### Work instructions
Repeat every entry below exactly as given.

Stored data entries
○ ○ ○

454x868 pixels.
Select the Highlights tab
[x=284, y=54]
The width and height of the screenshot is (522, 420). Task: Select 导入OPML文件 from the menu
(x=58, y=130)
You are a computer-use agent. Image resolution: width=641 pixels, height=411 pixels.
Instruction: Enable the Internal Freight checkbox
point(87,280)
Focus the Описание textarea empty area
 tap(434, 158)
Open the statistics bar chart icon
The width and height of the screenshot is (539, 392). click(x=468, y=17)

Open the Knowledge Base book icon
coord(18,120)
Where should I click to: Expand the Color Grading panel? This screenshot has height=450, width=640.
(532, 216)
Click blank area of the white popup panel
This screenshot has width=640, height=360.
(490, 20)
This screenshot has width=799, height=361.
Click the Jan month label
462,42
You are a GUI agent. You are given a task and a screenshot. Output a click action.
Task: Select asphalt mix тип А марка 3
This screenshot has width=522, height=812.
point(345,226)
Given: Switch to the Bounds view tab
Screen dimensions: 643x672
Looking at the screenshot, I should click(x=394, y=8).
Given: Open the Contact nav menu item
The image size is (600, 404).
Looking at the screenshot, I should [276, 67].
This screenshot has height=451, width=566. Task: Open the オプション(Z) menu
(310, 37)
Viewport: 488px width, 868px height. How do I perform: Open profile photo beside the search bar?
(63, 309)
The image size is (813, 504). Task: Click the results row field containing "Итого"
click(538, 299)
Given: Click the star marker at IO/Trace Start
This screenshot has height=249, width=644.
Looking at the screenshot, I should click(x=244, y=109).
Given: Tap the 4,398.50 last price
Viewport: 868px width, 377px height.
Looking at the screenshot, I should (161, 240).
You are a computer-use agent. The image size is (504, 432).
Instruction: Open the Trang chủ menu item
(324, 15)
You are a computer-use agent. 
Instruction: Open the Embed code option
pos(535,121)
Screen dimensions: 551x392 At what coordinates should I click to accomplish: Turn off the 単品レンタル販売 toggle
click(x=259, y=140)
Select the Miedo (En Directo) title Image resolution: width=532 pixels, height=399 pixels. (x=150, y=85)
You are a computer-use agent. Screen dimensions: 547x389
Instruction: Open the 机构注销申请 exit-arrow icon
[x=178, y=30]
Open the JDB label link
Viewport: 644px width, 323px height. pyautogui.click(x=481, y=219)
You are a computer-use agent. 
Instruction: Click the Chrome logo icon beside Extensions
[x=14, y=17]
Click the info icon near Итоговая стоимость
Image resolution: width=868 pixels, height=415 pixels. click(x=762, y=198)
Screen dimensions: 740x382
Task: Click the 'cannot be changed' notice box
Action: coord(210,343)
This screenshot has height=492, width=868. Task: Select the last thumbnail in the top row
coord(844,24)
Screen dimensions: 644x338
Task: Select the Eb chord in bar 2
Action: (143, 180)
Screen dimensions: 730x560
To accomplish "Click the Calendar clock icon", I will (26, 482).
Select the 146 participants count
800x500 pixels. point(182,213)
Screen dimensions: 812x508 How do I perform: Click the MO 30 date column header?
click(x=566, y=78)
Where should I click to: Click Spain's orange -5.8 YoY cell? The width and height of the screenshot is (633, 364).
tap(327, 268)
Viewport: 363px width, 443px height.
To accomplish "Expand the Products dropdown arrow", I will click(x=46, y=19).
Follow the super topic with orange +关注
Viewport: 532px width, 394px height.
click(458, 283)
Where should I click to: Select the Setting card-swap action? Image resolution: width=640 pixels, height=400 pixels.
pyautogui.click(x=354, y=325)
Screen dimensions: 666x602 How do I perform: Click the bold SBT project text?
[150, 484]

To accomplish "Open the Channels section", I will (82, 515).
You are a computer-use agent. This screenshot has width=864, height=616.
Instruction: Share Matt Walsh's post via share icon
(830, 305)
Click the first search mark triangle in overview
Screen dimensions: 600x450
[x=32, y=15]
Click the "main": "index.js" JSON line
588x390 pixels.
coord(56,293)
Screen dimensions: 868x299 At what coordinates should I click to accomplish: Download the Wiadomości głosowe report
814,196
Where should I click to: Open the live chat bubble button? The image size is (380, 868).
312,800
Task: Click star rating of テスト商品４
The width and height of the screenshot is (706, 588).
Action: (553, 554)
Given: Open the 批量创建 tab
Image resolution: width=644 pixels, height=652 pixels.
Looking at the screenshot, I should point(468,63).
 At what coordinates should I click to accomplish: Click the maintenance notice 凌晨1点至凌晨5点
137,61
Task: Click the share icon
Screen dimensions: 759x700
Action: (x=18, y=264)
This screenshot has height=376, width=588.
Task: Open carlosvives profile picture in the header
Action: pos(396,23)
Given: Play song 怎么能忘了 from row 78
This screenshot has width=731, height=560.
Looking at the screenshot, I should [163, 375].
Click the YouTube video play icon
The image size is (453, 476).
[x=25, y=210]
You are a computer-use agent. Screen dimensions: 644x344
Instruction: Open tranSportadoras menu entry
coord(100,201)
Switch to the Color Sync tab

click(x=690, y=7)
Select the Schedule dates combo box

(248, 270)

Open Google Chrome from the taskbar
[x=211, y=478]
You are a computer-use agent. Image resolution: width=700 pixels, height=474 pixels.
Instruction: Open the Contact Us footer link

○ ○ ○

### Expected answer
454x868 pixels.
Select the Highlights tab
[x=284, y=54]
The width and height of the screenshot is (522, 420). Task: Select 导入OPML文件 from the menu
(x=58, y=130)
You are a computer-use agent. Image resolution: width=641 pixels, height=411 pixels.
Instruction: Enable the Internal Freight checkbox
point(87,280)
Focus the Описание textarea empty area
 tap(434, 158)
Open the statistics bar chart icon
The width and height of the screenshot is (539, 392). click(x=468, y=17)

Open the Knowledge Base book icon
coord(18,120)
Where should I click to: Expand the Color Grading panel? This screenshot has height=450, width=640.
(532, 216)
Click blank area of the white popup panel
This screenshot has width=640, height=360.
(490, 20)
This screenshot has width=799, height=361.
Click the Jan month label
462,42
You are a GUI agent. You are given a task and a screenshot. Output a click action.
Task: Select asphalt mix тип А марка 3
This screenshot has width=522, height=812.
point(345,226)
Given: Switch to the Bounds view tab
Screen dimensions: 643x672
Looking at the screenshot, I should click(x=394, y=8).
Given: Open the Contact nav menu item
The image size is (600, 404).
Looking at the screenshot, I should [276, 67].
This screenshot has height=451, width=566. Task: Open the オプション(Z) menu
(310, 37)
Viewport: 488px width, 868px height. How do I perform: Open profile photo beside the search bar?
(63, 309)
The image size is (813, 504). Task: Click the results row field containing "Итого"
click(538, 299)
Given: Click the star marker at IO/Trace Start
This screenshot has height=249, width=644.
Looking at the screenshot, I should click(x=244, y=109).
Given: Tap the 4,398.50 last price
Viewport: 868px width, 377px height.
Looking at the screenshot, I should (161, 240).
You are a computer-use agent. The image size is (504, 432).
Instruction: Open the Trang chủ menu item
(324, 15)
You are a computer-use agent. 
Instruction: Open the Embed code option
pos(535,121)
Screen dimensions: 551x392 At what coordinates should I click to accomplish: Turn off the 単品レンタル販売 toggle
click(x=259, y=140)
Select the Miedo (En Directo) title Image resolution: width=532 pixels, height=399 pixels. (x=150, y=85)
You are a computer-use agent. Screen dimensions: 547x389
Instruction: Open the 机构注销申请 exit-arrow icon
[x=178, y=30]
Open the JDB label link
Viewport: 644px width, 323px height. pyautogui.click(x=481, y=219)
You are a computer-use agent. 
Instruction: Click the Chrome logo icon beside Extensions
[x=14, y=17]
Click the info icon near Итоговая стоимость
Image resolution: width=868 pixels, height=415 pixels. click(x=762, y=198)
Screen dimensions: 740x382
Task: Click the 'cannot be changed' notice box
Action: coord(210,343)
This screenshot has height=492, width=868. Task: Select the last thumbnail in the top row
coord(844,24)
Screen dimensions: 644x338
Task: Select the Eb chord in bar 2
Action: (143, 180)
Screen dimensions: 730x560
To accomplish "Click the Calendar clock icon", I will (26, 482).
Select the 146 participants count
800x500 pixels. point(182,213)
Screen dimensions: 812x508 How do I perform: Click the MO 30 date column header?
click(x=566, y=78)
Where should I click to: Click Spain's orange -5.8 YoY cell? The width and height of the screenshot is (633, 364).
tap(327, 268)
Viewport: 363px width, 443px height.
To accomplish "Expand the Products dropdown arrow", I will click(x=46, y=19).
Follow the super topic with orange +关注
Viewport: 532px width, 394px height.
click(458, 283)
Where should I click to: Select the Setting card-swap action? Image resolution: width=640 pixels, height=400 pixels.
pyautogui.click(x=354, y=325)
Screen dimensions: 666x602 How do I perform: Click the bold SBT project text?
[150, 484]

To accomplish "Open the Channels section", I will (82, 515).
You are a computer-use agent. This screenshot has width=864, height=616.
Instruction: Share Matt Walsh's post via share icon
(830, 305)
Click the first search mark triangle in overview
Screen dimensions: 600x450
[x=32, y=15]
Click the "main": "index.js" JSON line
588x390 pixels.
coord(56,293)
Screen dimensions: 868x299 At what coordinates should I click to accomplish: Download the Wiadomości głosowe report
814,196
Where should I click to: Open the live chat bubble button? The image size is (380, 868).
312,800
Task: Click star rating of テスト商品４
The width and height of the screenshot is (706, 588).
Action: (553, 554)
Given: Open the 批量创建 tab
Image resolution: width=644 pixels, height=652 pixels.
Looking at the screenshot, I should point(468,63).
 At what coordinates should I click to accomplish: Click the maintenance notice 凌晨1点至凌晨5点
137,61
Task: Click the share icon
Screen dimensions: 759x700
Action: (x=18, y=264)
This screenshot has height=376, width=588.
Task: Open carlosvives profile picture in the header
Action: pos(396,23)
Given: Play song 怎么能忘了 from row 78
This screenshot has width=731, height=560.
Looking at the screenshot, I should [163, 375].
Click the YouTube video play icon
The image size is (453, 476).
[x=25, y=210]
You are a computer-use agent. Screen dimensions: 644x344
Instruction: Open tranSportadoras menu entry
coord(100,201)
Switch to the Color Sync tab

click(x=690, y=7)
Select the Schedule dates combo box

(248, 270)

Open Google Chrome from the taskbar
[x=211, y=478]
You are a computer-use agent. Image resolution: width=700 pixels, height=474 pixels.
Instruction: Open the Contact Us footer link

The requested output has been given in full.